* [Source material]

^^^^^^^^^^^^^^^^

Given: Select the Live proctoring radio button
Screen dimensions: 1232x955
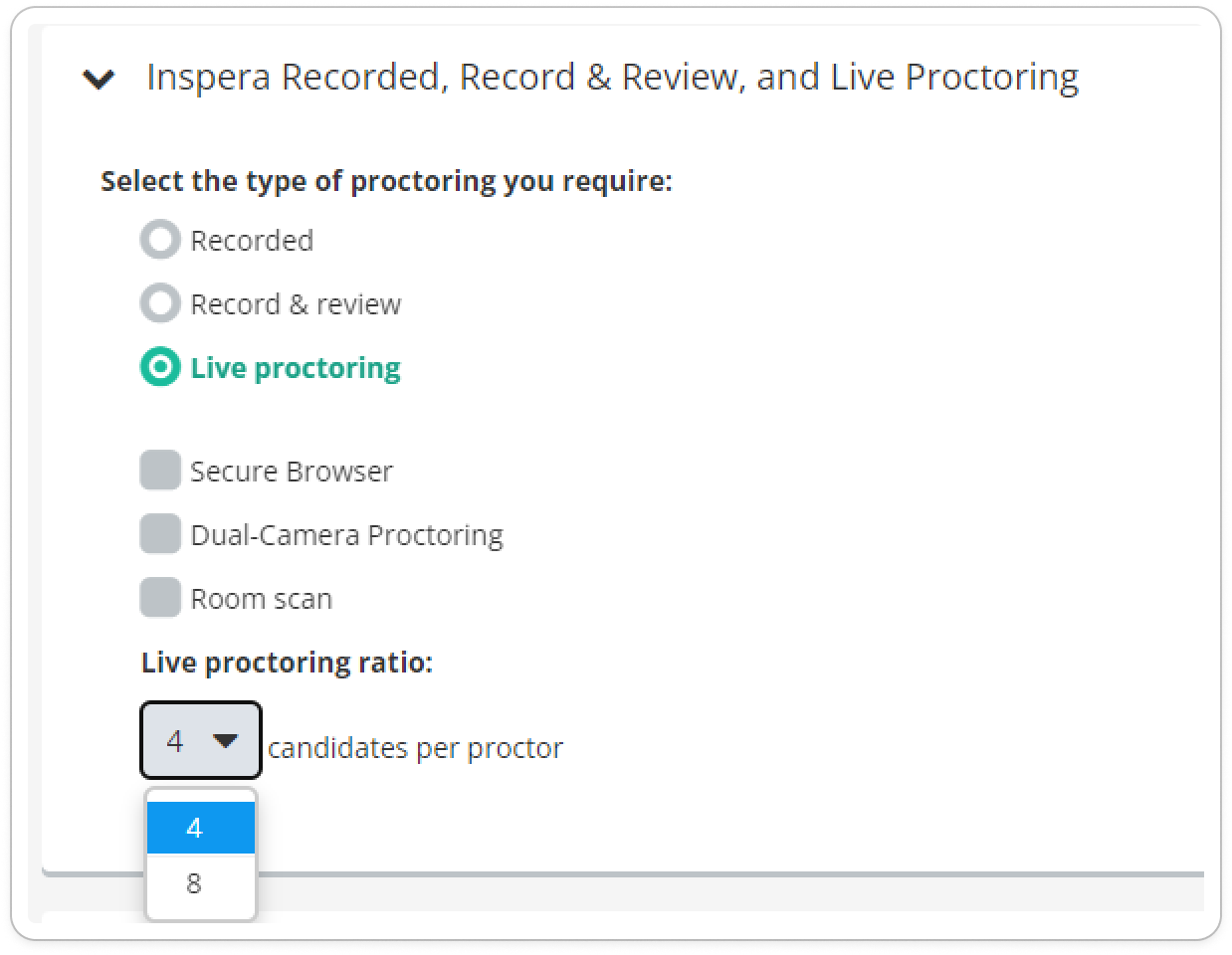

^^^^^^^^^^^^^^^^

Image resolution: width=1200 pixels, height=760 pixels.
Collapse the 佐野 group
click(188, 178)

^^^^^^^^^^^^^^^^

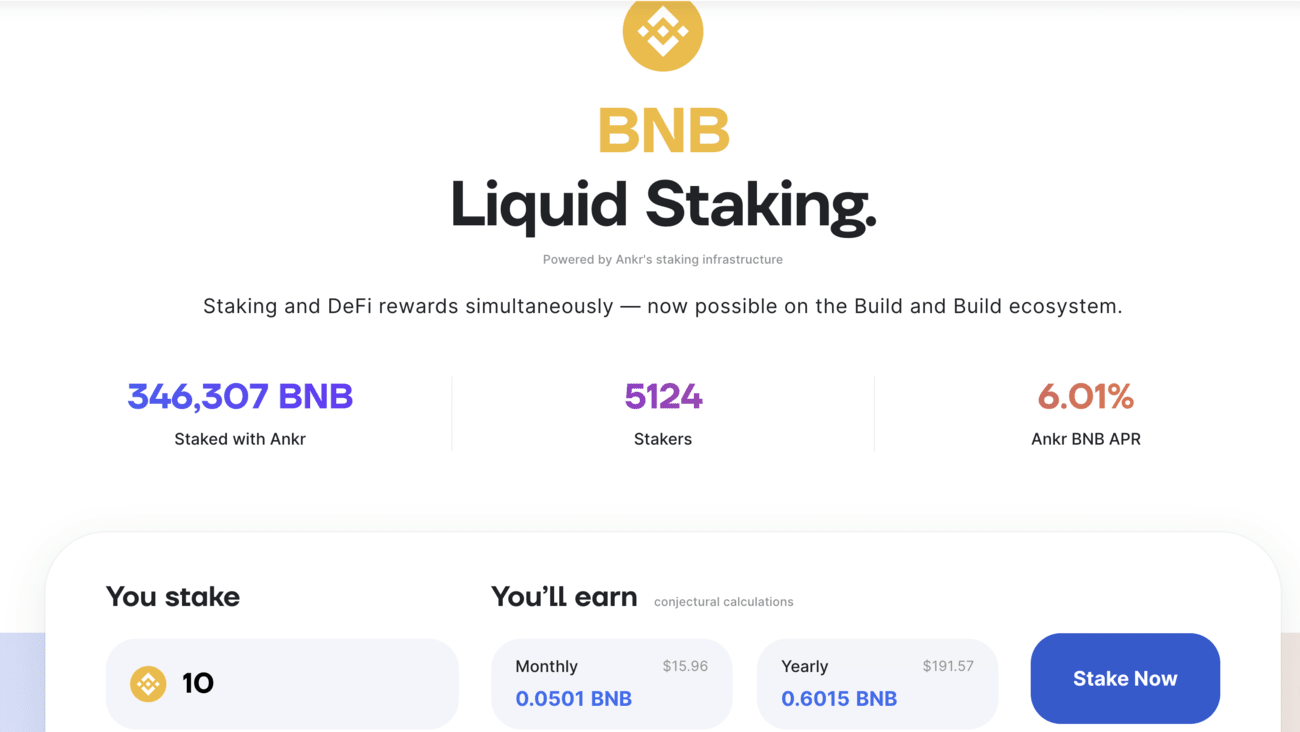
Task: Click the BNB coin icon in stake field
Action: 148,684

^^^^^^^^^^^^^^^^

* [Work request] Look back at the data above. Transcribe exactly the lines starting at the line that contains "Given: Select the" and ending at the line that contains "Screen dimensions: 1232x955".

* [Final answer]
Given: Select the Live proctoring radio button
Screen dimensions: 1232x955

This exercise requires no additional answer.